[PROVIDED RECORDS]

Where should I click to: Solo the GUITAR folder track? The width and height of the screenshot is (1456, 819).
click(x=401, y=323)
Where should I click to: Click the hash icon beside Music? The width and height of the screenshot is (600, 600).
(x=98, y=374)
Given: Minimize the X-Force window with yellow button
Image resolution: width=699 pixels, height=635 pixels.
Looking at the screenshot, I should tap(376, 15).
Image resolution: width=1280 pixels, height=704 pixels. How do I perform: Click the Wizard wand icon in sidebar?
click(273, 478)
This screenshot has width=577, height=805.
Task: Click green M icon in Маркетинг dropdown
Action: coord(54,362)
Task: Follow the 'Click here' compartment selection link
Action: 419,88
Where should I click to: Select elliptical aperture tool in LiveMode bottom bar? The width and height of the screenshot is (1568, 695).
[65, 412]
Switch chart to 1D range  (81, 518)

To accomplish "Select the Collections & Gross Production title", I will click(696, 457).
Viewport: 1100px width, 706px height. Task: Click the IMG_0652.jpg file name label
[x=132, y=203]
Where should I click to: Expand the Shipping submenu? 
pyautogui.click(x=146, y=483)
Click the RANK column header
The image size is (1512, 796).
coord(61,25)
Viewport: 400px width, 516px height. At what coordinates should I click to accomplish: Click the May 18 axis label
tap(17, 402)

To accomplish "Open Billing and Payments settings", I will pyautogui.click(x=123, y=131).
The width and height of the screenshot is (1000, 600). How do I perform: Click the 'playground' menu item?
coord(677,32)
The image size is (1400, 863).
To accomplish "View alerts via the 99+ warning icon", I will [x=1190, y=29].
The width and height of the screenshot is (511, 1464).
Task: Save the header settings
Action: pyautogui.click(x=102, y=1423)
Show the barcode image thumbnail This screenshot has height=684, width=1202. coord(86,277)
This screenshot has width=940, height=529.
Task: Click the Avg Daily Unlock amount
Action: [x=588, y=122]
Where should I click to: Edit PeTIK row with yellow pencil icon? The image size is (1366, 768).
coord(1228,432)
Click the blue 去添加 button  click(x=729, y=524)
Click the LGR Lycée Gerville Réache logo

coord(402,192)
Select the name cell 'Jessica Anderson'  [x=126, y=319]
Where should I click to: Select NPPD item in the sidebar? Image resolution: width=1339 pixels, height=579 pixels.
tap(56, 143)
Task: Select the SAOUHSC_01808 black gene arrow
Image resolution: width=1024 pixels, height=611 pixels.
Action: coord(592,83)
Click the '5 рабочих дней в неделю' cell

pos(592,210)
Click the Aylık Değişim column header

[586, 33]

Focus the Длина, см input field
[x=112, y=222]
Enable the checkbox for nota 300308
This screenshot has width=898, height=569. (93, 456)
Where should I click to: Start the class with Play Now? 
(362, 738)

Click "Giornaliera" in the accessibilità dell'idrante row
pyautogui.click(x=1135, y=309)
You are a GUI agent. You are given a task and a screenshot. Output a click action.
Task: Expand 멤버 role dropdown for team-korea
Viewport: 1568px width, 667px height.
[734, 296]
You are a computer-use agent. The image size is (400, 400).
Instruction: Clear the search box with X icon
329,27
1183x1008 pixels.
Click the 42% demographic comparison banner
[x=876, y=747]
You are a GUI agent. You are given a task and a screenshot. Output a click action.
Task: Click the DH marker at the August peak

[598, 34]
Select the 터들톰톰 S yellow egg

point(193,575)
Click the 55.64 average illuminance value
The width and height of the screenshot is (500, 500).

[/PROVIDED RECORDS]

WORK TO BE COMPLETED:
All of the material must be given again without any change.

ANSWER BOX:
Where should I click to: Solo the GUITAR folder track? The width and height of the screenshot is (1456, 819).
click(x=401, y=323)
Where should I click to: Click the hash icon beside Music? The width and height of the screenshot is (600, 600).
(x=98, y=374)
Given: Minimize the X-Force window with yellow button
Image resolution: width=699 pixels, height=635 pixels.
Looking at the screenshot, I should tap(376, 15).
Image resolution: width=1280 pixels, height=704 pixels. How do I perform: Click the Wizard wand icon in sidebar?
click(273, 478)
This screenshot has width=577, height=805.
Task: Click green M icon in Маркетинг dropdown
Action: coord(54,362)
Task: Follow the 'Click here' compartment selection link
Action: 419,88
Where should I click to: Select elliptical aperture tool in LiveMode bottom bar? The width and height of the screenshot is (1568, 695).
[65, 412]
Switch chart to 1D range  (81, 518)

To accomplish "Select the Collections & Gross Production title", I will click(696, 457).
Viewport: 1100px width, 706px height. Task: Click the IMG_0652.jpg file name label
[x=132, y=203]
Where should I click to: Expand the Shipping submenu? 
pyautogui.click(x=146, y=483)
Click the RANK column header
The image size is (1512, 796).
coord(61,25)
Viewport: 400px width, 516px height. At what coordinates should I click to accomplish: Click the May 18 axis label
tap(17, 402)

To accomplish "Open Billing and Payments settings", I will pyautogui.click(x=123, y=131).
The width and height of the screenshot is (1000, 600). How do I perform: Click the 'playground' menu item?
coord(677,32)
The image size is (1400, 863).
To accomplish "View alerts via the 99+ warning icon", I will [x=1190, y=29].
The width and height of the screenshot is (511, 1464).
Task: Save the header settings
Action: pyautogui.click(x=102, y=1423)
Show the barcode image thumbnail This screenshot has height=684, width=1202. coord(86,277)
This screenshot has width=940, height=529.
Task: Click the Avg Daily Unlock amount
Action: [x=588, y=122]
Where should I click to: Edit PeTIK row with yellow pencil icon? The image size is (1366, 768).
coord(1228,432)
Click the blue 去添加 button  click(x=729, y=524)
Click the LGR Lycée Gerville Réache logo

coord(402,192)
Select the name cell 'Jessica Anderson'  [x=126, y=319]
Where should I click to: Select NPPD item in the sidebar? Image resolution: width=1339 pixels, height=579 pixels.
tap(56, 143)
Task: Select the SAOUHSC_01808 black gene arrow
Image resolution: width=1024 pixels, height=611 pixels.
Action: coord(592,83)
Click the '5 рабочих дней в неделю' cell

pos(592,210)
Click the Aylık Değişim column header

[586, 33]

Focus the Длина, см input field
[x=112, y=222]
Enable the checkbox for nota 300308
This screenshot has width=898, height=569. (93, 456)
Where should I click to: Start the class with Play Now? 
(362, 738)

Click "Giornaliera" in the accessibilità dell'idrante row
pyautogui.click(x=1135, y=309)
You are a GUI agent. You are given a task and a screenshot. Output a click action.
Task: Expand 멤버 role dropdown for team-korea
Viewport: 1568px width, 667px height.
[734, 296]
You are a computer-use agent. The image size is (400, 400).
Instruction: Clear the search box with X icon
329,27
1183x1008 pixels.
Click the 42% demographic comparison banner
[x=876, y=747]
You are a GUI agent. You are given a task and a screenshot. Output a click action.
Task: Click the DH marker at the August peak

[598, 34]
Select the 터들톰톰 S yellow egg

point(193,575)
Click the 55.64 average illuminance value
The width and height of the screenshot is (500, 500).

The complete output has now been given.